Transcribe the entries word for word, starting with the line that contains "The width and" and going on through the line that contains "Action: pyautogui.click(x=64, y=70)". Omit the pictures from your copy.

╭─ EXTRACTED DATA

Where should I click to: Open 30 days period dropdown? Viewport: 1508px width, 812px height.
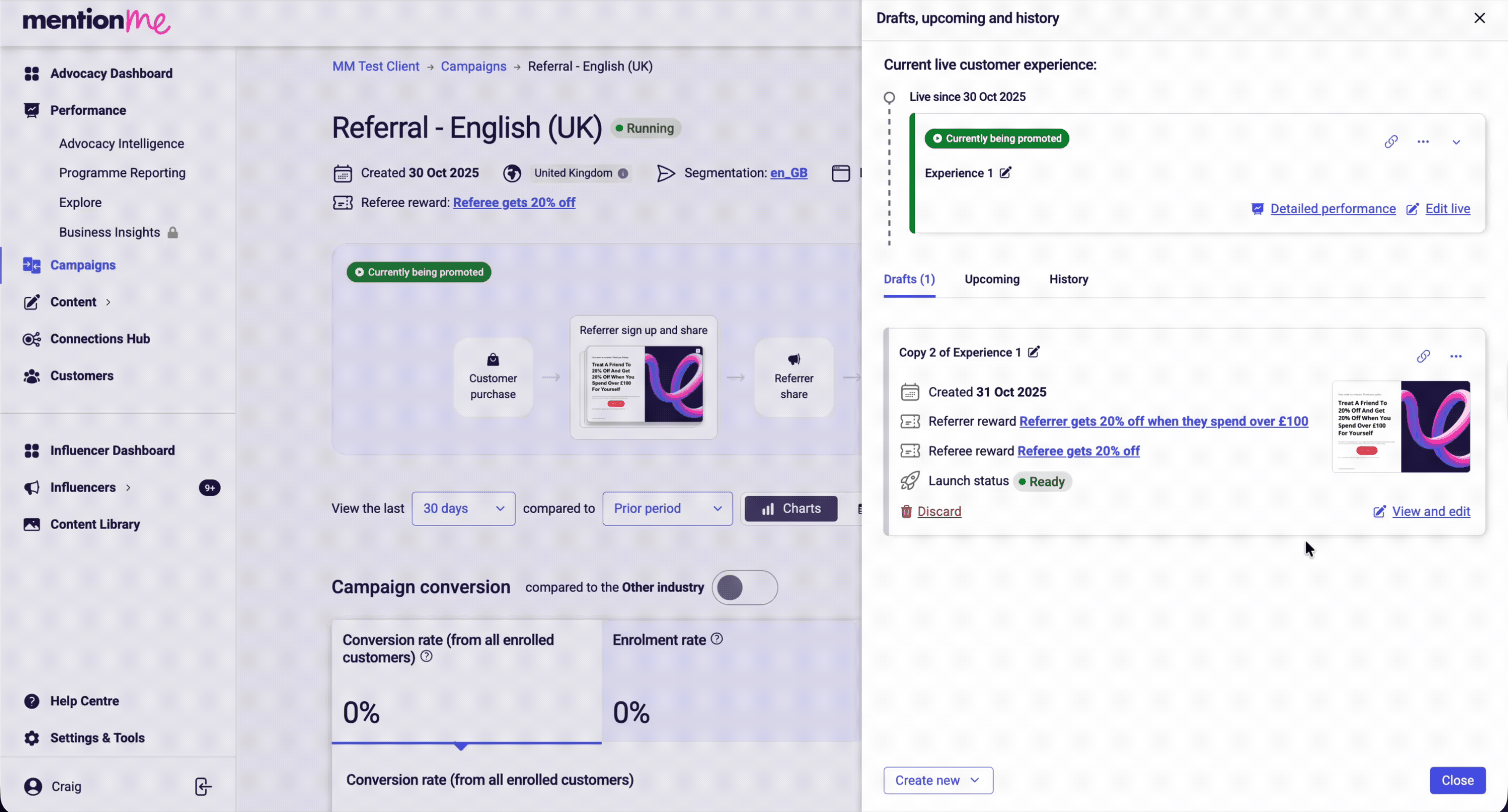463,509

╰─
╭─ EXTRACTED DATA

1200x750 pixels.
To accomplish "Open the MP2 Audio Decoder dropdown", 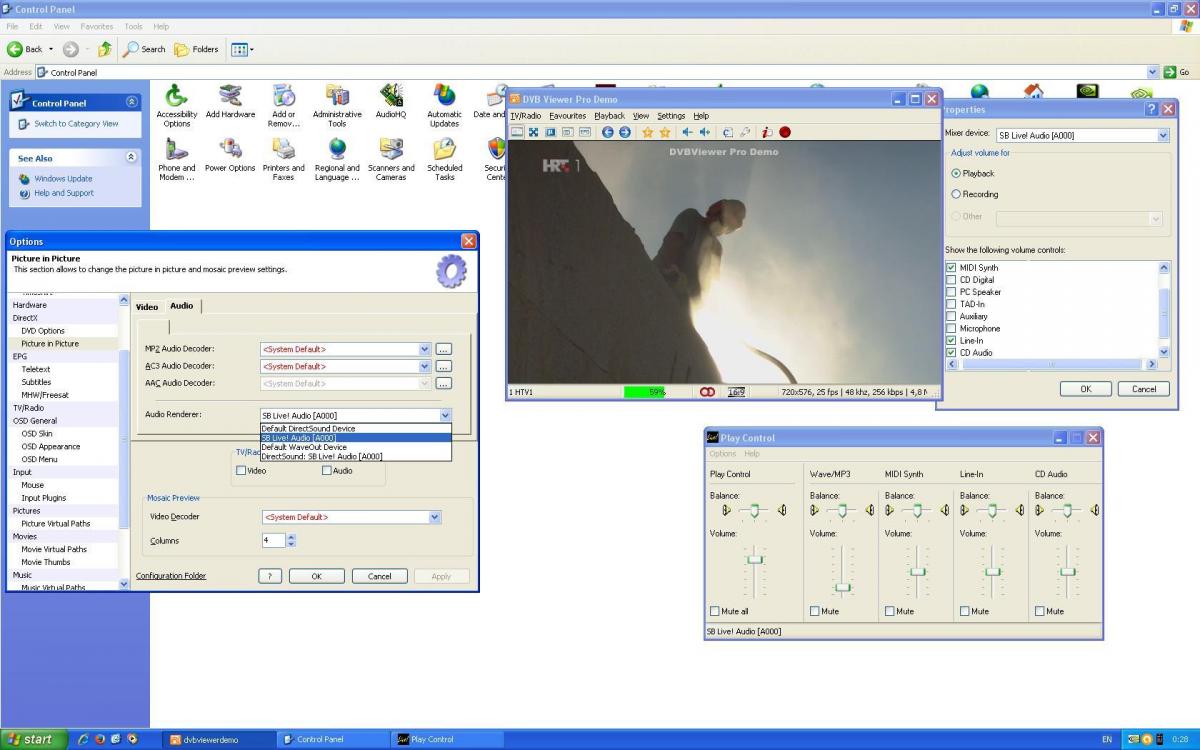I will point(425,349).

╰─
╭─ EXTRACTED DATA

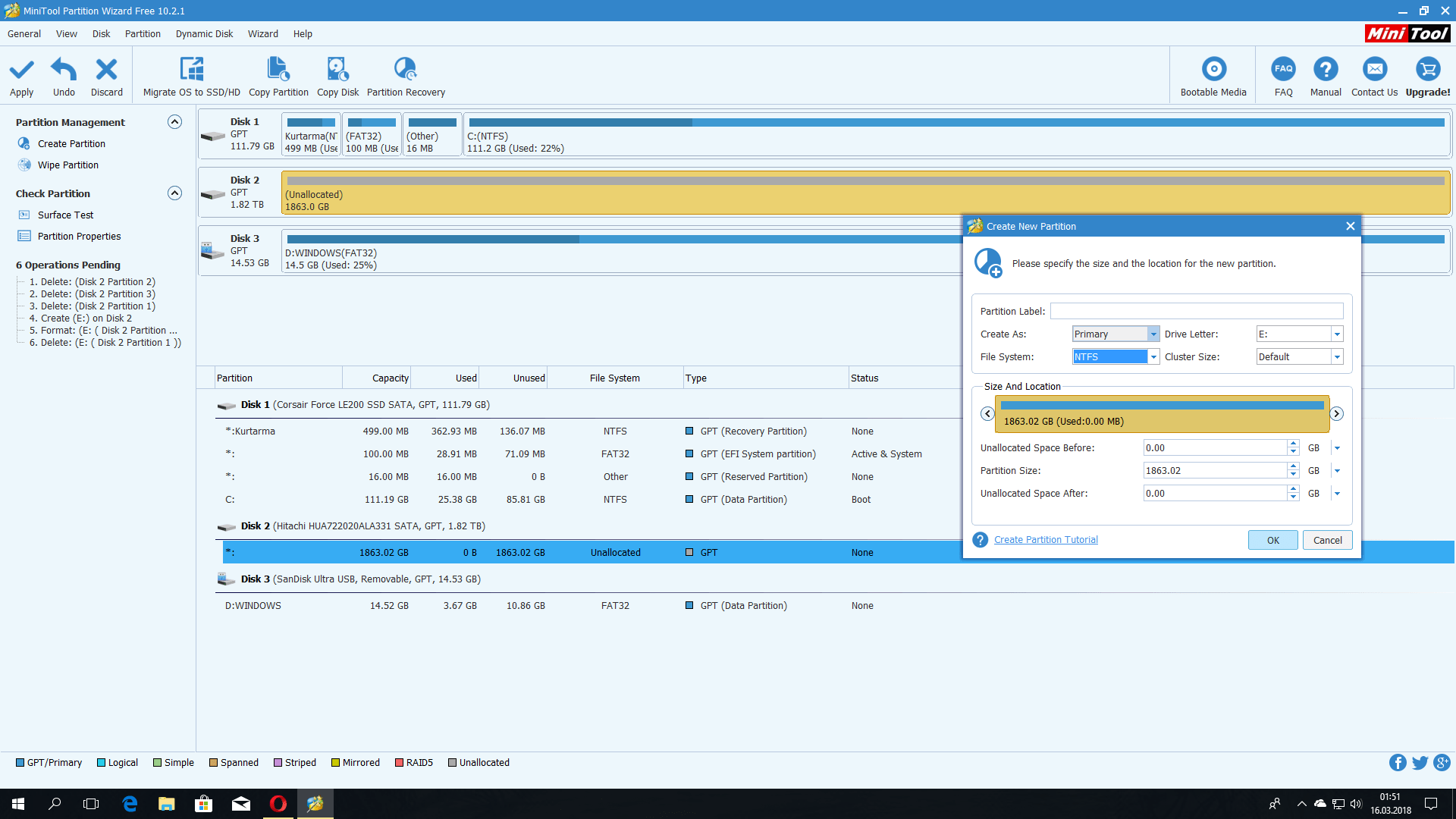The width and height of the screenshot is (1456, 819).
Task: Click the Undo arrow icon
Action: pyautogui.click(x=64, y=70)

╰─

RESPONSE –
The width and height of the screenshot is (1456, 819).
Task: Click the Undo arrow icon
Action: pyautogui.click(x=64, y=70)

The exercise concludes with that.